What is expected | The answer must be an exact reproduction of the lines from the start of the records below through the line containing "4946 (865, 24)", and nothing more.

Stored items
__________

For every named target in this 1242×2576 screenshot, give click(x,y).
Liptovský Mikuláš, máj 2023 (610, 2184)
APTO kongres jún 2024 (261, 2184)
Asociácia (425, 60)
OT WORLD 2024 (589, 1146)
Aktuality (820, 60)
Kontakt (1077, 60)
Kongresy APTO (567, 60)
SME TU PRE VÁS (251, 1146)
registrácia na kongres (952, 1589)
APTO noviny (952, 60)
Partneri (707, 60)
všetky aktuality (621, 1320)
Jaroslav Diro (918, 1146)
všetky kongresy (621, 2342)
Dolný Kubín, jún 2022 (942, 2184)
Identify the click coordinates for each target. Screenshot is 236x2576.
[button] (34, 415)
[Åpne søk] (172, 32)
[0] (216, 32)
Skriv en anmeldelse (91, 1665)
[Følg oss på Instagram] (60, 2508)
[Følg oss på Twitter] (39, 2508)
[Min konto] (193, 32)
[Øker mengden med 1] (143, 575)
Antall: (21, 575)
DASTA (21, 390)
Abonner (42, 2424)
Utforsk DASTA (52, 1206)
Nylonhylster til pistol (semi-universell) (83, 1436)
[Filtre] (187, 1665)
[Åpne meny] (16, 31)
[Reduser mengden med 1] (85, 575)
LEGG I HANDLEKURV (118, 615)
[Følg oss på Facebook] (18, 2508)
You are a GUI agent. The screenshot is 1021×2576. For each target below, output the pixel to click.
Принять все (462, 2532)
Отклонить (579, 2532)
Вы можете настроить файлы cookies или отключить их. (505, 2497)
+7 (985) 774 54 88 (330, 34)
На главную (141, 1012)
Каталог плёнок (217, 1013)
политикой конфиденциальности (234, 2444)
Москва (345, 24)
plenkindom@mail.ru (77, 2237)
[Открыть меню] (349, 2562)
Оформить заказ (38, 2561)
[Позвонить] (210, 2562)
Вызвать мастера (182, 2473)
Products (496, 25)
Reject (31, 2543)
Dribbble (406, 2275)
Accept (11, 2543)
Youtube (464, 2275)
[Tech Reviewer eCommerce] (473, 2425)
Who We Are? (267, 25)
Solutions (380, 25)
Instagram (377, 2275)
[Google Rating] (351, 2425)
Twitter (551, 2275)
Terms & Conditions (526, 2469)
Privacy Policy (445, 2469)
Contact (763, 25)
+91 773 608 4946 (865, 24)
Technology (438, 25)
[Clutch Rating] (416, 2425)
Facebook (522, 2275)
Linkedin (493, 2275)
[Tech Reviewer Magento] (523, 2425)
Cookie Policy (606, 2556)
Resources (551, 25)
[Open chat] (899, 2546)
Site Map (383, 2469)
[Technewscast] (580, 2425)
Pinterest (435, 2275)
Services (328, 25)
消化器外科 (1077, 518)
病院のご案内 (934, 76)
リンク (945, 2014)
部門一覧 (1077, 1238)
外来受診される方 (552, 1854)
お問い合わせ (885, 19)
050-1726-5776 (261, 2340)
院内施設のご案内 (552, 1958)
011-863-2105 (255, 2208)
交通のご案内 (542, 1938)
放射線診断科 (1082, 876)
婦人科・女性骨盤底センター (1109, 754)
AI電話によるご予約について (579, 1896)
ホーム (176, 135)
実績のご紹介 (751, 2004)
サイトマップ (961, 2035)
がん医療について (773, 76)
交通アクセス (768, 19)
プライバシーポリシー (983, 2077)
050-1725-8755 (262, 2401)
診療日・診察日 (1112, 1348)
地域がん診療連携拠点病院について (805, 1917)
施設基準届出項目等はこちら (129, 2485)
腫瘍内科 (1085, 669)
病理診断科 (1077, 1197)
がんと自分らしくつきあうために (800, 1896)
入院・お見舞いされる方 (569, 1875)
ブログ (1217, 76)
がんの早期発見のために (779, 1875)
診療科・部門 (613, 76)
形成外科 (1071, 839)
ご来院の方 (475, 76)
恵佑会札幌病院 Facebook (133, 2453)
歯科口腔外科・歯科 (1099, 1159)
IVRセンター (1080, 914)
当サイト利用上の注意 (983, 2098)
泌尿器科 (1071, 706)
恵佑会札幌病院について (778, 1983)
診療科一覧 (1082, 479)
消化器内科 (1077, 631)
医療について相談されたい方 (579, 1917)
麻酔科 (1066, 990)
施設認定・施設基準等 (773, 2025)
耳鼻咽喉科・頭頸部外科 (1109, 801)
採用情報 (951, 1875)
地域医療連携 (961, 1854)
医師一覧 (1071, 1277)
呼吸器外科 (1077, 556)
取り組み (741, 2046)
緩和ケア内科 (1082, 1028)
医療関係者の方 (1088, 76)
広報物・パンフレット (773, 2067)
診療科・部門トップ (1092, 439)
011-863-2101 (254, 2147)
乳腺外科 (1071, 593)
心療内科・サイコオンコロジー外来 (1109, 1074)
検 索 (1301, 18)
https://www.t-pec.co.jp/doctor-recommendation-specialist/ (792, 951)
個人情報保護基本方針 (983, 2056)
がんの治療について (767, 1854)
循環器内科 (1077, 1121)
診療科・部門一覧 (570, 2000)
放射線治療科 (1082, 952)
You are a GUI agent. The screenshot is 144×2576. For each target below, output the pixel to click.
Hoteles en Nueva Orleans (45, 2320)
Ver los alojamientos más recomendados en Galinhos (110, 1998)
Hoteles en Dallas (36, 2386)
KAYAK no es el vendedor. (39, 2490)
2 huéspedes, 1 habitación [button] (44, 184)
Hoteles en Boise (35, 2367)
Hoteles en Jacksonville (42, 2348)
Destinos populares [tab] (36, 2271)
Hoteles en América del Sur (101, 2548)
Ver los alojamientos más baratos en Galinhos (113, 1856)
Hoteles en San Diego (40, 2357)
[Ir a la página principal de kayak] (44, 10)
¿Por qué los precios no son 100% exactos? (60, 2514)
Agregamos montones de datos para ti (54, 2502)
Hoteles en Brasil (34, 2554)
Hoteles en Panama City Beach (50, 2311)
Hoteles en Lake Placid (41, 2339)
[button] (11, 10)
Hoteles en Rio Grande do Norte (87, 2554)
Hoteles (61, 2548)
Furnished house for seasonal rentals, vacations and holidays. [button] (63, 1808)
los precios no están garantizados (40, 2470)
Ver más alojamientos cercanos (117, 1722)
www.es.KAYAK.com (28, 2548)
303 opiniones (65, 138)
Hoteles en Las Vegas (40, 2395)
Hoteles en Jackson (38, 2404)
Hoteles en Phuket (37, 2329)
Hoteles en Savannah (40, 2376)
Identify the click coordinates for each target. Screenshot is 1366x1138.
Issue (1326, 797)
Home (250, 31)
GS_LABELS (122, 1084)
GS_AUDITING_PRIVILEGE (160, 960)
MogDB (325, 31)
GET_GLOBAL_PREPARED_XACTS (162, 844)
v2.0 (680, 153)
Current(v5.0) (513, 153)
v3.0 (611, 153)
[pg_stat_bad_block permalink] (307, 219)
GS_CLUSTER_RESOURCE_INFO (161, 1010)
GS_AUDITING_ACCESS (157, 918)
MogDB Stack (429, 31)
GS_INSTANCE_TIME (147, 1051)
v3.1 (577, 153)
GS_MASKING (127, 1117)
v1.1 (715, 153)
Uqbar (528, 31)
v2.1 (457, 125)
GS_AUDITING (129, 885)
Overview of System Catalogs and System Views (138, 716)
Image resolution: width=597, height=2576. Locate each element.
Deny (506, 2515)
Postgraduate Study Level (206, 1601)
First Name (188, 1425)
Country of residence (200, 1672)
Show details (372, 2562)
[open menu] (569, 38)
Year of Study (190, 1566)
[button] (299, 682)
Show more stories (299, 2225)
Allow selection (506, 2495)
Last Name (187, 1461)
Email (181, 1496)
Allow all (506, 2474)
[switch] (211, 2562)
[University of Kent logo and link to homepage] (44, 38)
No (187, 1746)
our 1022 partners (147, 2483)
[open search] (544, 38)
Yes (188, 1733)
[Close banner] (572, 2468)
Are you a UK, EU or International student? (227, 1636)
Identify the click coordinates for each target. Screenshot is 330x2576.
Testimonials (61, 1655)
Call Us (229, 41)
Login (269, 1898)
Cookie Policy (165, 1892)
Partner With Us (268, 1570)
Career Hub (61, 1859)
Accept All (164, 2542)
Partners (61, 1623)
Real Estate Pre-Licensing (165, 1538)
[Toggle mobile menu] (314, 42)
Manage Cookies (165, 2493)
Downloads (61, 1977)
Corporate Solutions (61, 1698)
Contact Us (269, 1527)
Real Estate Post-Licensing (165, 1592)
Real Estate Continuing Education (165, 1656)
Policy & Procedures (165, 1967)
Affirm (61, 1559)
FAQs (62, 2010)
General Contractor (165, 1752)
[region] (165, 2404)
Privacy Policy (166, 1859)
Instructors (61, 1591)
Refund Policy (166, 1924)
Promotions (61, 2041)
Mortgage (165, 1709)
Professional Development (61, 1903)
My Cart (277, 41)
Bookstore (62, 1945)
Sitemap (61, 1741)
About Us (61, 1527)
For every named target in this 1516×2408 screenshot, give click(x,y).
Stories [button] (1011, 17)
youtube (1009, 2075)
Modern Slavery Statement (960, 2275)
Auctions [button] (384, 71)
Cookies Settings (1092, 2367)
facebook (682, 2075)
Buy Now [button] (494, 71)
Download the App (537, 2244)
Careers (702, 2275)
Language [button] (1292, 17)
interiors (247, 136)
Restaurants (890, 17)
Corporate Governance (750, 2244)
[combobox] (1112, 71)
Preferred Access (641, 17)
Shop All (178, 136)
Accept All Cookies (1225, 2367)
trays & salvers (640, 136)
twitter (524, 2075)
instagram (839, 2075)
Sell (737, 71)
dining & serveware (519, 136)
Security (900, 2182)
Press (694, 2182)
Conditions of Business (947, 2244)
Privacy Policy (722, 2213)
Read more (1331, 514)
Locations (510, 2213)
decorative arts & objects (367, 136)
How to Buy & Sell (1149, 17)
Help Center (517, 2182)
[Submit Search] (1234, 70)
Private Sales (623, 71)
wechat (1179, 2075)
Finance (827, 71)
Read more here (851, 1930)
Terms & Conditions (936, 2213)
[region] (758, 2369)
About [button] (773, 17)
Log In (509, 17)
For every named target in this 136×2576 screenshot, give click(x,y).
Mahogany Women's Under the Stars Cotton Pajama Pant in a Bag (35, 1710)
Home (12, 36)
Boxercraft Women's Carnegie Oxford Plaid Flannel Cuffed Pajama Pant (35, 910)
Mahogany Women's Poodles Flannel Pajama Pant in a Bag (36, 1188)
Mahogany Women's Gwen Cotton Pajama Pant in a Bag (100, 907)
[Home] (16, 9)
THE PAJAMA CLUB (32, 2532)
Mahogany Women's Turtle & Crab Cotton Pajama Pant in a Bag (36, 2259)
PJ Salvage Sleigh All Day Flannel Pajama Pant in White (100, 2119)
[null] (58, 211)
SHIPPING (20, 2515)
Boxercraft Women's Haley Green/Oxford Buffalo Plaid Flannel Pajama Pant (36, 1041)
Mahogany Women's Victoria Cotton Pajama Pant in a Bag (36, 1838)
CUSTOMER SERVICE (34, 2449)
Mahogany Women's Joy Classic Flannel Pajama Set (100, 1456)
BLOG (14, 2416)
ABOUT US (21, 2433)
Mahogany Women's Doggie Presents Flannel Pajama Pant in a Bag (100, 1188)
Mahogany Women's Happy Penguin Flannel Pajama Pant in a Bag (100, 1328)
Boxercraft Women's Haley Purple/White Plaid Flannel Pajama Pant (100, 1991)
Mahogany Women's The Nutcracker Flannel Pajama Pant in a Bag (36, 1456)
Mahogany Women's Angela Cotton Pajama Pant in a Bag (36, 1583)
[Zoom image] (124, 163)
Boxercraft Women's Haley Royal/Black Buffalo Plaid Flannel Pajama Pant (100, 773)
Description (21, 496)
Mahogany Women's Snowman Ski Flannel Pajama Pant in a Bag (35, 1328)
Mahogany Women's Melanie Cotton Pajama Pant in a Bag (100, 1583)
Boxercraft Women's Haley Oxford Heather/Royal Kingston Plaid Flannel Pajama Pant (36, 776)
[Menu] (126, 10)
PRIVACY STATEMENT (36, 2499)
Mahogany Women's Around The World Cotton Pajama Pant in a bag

__________

Result of the exercise |
For every named target in this 1242×2576 screenshot, give click(x,y).
Liptovský Mikuláš, máj 2023 (610, 2184)
APTO kongres jún 2024 (261, 2184)
Asociácia (425, 60)
OT WORLD 2024 (589, 1146)
Aktuality (820, 60)
Kontakt (1077, 60)
Kongresy APTO (567, 60)
SME TU PRE VÁS (251, 1146)
registrácia na kongres (952, 1589)
APTO noviny (952, 60)
Partneri (707, 60)
všetky aktuality (621, 1320)
Jaroslav Diro (918, 1146)
všetky kongresy (621, 2342)
Dolný Kubín, jún 2022 (942, 2184)
Identify the click coordinates for each target. Screenshot is 236x2576.
[button] (34, 415)
[Åpne søk] (172, 32)
[0] (216, 32)
Skriv en anmeldelse (91, 1665)
[Følg oss på Instagram] (60, 2508)
[Følg oss på Twitter] (39, 2508)
[Min konto] (193, 32)
[Øker mengden med 1] (143, 575)
Antall: (21, 575)
DASTA (21, 390)
Abonner (42, 2424)
Utforsk DASTA (52, 1206)
Nylonhylster til pistol (semi-universell) (83, 1436)
[Filtre] (187, 1665)
[Åpne meny] (16, 31)
[Reduser mengden med 1] (85, 575)
LEGG I HANDLEKURV (118, 615)
[Følg oss på Facebook] (18, 2508)
You are a GUI agent. The screenshot is 1021×2576. For each target below, output the pixel to click.
Принять все (462, 2532)
Отклонить (579, 2532)
Вы можете настроить файлы cookies или отключить их. (505, 2497)
+7 (985) 774 54 88 (330, 34)
На главную (141, 1012)
Каталог плёнок (217, 1013)
политикой конфиденциальности (234, 2444)
Москва (345, 24)
plenkindom@mail.ru (77, 2237)
[Открыть меню] (349, 2562)
Оформить заказ (38, 2561)
[Позвонить] (210, 2562)
Вызвать мастера (182, 2473)
Products (496, 25)
Reject (31, 2543)
Dribbble (406, 2275)
Accept (11, 2543)
Youtube (464, 2275)
[Tech Reviewer eCommerce] (473, 2425)
Who We Are? (267, 25)
Solutions (380, 25)
Instagram (377, 2275)
[Google Rating] (351, 2425)
Twitter (551, 2275)
Terms & Conditions (526, 2469)
Privacy Policy (445, 2469)
Contact (763, 25)
+91 773 608 4946 (865, 24)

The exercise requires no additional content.